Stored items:

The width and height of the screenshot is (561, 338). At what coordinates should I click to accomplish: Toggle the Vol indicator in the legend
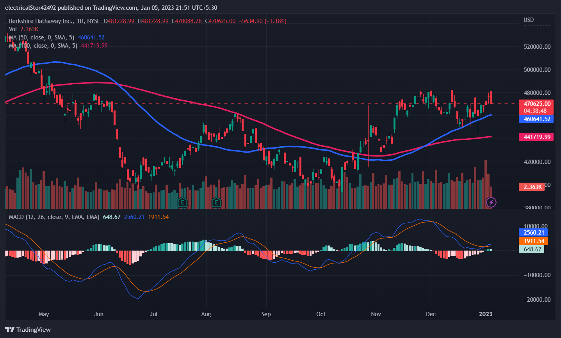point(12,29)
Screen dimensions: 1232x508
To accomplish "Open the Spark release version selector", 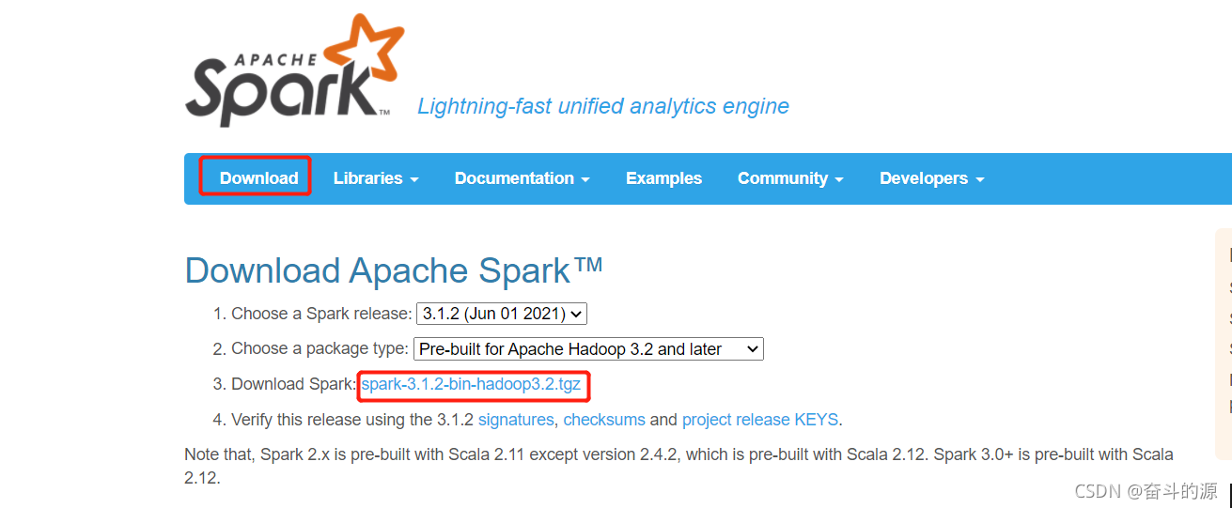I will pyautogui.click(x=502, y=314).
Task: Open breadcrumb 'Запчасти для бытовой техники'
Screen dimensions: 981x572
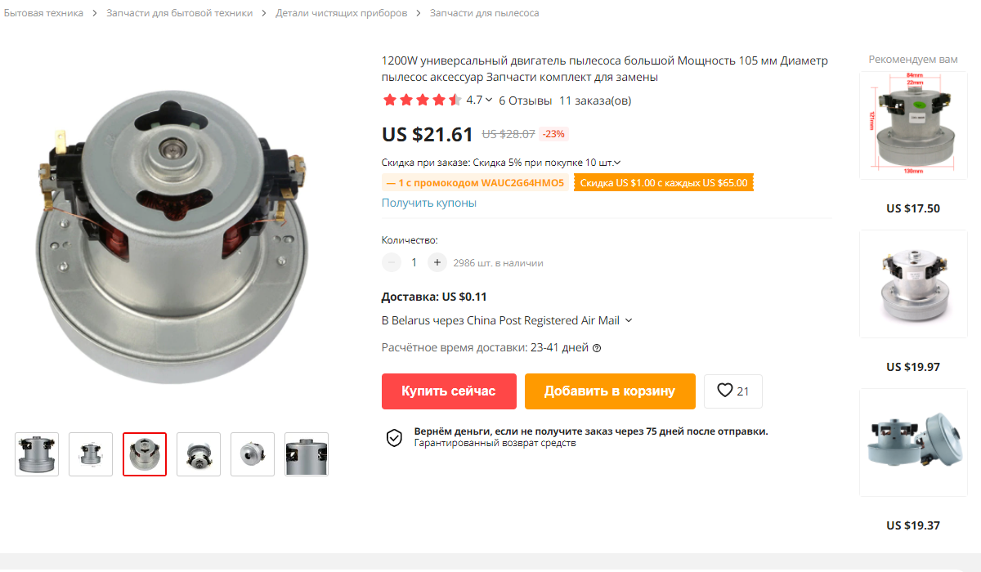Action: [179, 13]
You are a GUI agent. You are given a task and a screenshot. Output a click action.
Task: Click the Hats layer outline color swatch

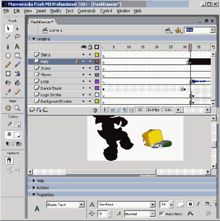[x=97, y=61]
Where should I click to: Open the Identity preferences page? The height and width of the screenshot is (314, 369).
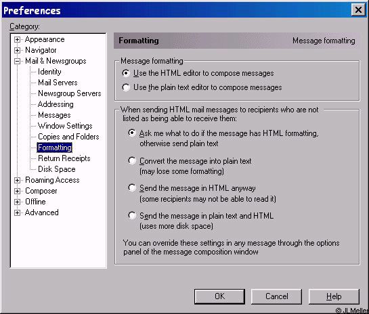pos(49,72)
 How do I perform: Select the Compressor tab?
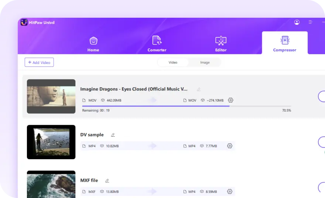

> [TASK BRIEF]
Starting where a line contains "Where should I" and finishing at the last line above, set down every line exactly as it reads, with no pictures.

> [ANSWER FOR THIS EXERCISE]
Where should I click to: Open the Identity preferences page? The height and width of the screenshot is (314, 369).
pos(49,72)
 How do I perform: Select the Compressor tab?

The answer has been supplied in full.